The Crimson Tide put on a rushing clinic against the over matched Razorback defense yesterday, keying a 49-14 rout in Fayetteville with 328 total yards rushing and an impressive 9.4 ypc average. Three different backs had rushing TDs and at least a 8.8 ypc average, and long runs of 62 and 87 yards showed a lot of big play potential form the backfield. Unfortunately that might have been the absolute worst thing that could have happened for the Tide in it's preparations for the first big test of the season, the looming face off in Athens that is now just 5 short days away. Let's take a look at the numbers so far this season:


ed.- if you can't see the end of the table, set your blog preferences to "wide."

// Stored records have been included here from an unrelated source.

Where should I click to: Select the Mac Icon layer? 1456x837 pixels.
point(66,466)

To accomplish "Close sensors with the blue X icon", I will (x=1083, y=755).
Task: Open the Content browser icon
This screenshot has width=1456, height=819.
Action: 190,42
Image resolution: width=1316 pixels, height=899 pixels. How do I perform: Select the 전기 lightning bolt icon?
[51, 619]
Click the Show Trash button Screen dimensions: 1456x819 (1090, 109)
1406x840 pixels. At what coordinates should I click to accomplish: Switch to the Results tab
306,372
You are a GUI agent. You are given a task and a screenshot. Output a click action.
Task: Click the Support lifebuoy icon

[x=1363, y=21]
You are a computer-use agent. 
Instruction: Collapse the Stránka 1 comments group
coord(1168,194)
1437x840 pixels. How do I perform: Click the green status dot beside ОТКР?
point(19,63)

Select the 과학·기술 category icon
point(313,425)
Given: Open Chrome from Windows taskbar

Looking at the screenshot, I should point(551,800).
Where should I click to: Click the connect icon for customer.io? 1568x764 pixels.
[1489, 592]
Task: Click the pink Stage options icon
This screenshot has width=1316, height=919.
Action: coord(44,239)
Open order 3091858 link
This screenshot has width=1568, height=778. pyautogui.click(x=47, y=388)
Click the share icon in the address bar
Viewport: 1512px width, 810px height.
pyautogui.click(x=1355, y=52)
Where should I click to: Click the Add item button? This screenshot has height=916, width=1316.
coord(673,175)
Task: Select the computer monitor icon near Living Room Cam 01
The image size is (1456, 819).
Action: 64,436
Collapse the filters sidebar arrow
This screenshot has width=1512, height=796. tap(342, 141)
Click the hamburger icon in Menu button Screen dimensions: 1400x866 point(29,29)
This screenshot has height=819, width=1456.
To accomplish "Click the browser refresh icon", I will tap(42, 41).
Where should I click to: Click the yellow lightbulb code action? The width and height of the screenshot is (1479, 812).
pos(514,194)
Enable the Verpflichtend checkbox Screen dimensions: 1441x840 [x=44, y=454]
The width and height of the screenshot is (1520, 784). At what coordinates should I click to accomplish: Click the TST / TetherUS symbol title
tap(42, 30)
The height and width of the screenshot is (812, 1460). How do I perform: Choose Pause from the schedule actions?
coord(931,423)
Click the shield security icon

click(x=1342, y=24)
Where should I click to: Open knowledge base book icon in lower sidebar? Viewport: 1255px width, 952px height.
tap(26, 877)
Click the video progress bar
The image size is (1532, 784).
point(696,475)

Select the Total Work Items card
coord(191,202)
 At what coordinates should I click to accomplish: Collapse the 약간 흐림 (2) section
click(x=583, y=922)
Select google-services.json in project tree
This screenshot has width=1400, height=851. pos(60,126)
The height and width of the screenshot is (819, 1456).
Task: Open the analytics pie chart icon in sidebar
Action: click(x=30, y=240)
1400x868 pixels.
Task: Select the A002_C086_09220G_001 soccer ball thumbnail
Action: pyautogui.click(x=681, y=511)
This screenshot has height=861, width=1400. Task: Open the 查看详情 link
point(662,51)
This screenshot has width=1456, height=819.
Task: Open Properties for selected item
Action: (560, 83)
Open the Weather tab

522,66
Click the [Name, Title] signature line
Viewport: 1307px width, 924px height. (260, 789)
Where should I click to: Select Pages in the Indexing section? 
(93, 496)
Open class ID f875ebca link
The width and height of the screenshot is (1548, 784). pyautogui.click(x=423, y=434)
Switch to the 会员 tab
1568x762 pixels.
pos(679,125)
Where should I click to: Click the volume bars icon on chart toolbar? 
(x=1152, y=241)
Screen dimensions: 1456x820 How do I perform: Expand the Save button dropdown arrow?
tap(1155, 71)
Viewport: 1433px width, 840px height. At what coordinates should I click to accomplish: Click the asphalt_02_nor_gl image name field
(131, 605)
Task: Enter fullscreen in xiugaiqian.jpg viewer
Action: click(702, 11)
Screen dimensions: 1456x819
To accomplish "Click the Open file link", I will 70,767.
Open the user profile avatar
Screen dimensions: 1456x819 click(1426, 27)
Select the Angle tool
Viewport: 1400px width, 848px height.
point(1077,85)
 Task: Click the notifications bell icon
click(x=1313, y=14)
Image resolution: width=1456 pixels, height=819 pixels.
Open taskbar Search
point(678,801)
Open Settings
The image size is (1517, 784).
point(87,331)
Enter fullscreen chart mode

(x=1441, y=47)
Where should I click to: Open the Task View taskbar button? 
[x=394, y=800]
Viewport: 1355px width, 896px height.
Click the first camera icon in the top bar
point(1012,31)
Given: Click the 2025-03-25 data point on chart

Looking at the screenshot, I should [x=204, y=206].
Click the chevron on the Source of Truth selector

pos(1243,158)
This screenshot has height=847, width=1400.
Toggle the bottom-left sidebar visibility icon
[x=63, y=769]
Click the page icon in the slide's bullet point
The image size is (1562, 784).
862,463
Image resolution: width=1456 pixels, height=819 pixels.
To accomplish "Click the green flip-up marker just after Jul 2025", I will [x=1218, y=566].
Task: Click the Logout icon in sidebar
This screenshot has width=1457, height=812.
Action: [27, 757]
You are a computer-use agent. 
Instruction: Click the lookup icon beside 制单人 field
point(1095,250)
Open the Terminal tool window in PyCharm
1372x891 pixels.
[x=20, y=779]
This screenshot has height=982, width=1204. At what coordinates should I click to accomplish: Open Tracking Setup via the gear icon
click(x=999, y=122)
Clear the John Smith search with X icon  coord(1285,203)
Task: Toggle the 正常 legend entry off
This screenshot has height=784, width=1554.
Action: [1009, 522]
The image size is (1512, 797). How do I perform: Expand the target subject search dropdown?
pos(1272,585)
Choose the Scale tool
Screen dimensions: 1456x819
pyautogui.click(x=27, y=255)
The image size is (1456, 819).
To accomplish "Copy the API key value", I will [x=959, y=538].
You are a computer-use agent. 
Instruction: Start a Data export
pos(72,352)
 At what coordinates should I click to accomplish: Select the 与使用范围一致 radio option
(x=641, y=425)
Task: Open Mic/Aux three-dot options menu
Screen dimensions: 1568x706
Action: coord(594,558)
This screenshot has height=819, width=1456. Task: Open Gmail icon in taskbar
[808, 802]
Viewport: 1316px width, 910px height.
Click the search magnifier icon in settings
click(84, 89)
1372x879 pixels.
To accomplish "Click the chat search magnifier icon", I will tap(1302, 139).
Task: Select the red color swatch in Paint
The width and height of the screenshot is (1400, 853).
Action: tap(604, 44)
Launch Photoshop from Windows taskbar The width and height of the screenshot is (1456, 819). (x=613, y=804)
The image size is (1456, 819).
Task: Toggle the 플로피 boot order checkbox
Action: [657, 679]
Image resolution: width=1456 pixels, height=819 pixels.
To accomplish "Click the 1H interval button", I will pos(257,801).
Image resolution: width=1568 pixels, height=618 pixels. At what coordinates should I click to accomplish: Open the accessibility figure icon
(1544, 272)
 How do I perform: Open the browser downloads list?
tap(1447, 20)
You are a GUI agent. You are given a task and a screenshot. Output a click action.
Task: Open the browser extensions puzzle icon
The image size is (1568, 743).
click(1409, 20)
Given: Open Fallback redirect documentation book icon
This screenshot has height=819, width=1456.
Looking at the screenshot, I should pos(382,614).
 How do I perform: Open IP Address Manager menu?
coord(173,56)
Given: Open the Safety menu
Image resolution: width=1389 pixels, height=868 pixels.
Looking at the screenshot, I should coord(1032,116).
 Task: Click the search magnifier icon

Despite both the final score and the dominating line play being fairly consistent with what we saw in the Clemson and WKU blowouts, the raw number saw a regression in several key categories, the first of which is third down conversions. 4-11 (36%) is only one better than the dreadful 3-11 performance against Tulane, a stat that makes me exceptionally uncomfortable, especially after my fears about our inability to move the chains were somewhat allayed after the the 9-14 showing that included several 3rd and longs against WKU. Looking at the play-by-play, you can see that we were unsuccessful on attempts of 3rd and 4, 3rd and 6, 3rd and 18, 3rd and 14, and 3rd and 8, most of those during quality time with the starters in (we were also unable to convert 3rd and 4 and 3rd and 13 with the backups, though the former was McElroy's lone pass, an INT, and the latter was late in the game when we were running it right into the line to bleed the clock). Most of those missed opportunities on 3rd down were a function of Wilson's decreasing numbers this week (6 of 14 for 74 yds vs the 17 of 27 for 116 against WKU) as all of those failed 3rd downs were either an incomplete pass or a check down dump off on 3rd and long with little to no chance of success. Making me even more uncomfortable is the fact that, if you take away the rushing yardage (and the defensive scores), the numbers look very similar to the Tulane numbers. Don't get me wrong and think I'm saying that we looked as bad against Arkansas as we did against the Green Wave. The Tide's performance was as far from that sleep walk as we could reasonably get, but the simple fact that we were able to get four (or five, if you count Upchurch's TD in junk time) "cheap" scores, i.e. pick sixes from horrible throws that a more experienced, at least in their offense, QB (*cough* Stafford *cough*) wouldn't have made and big runs enabled by the over pursuit of a young defense not covering the cutback lanes, and this game starts looking a lot uglier. I don't want to be too harsh on the offense here since, after all, we did kill them on the ground and before you knew it the passing game and sustaining drives were completely irrelevant, all we were doing was running out the clock and getting some playing time for the youngsters, but it certainly would have been nice to see the offense forced to function in an efficient manner on the road in preparation for the Georgia game.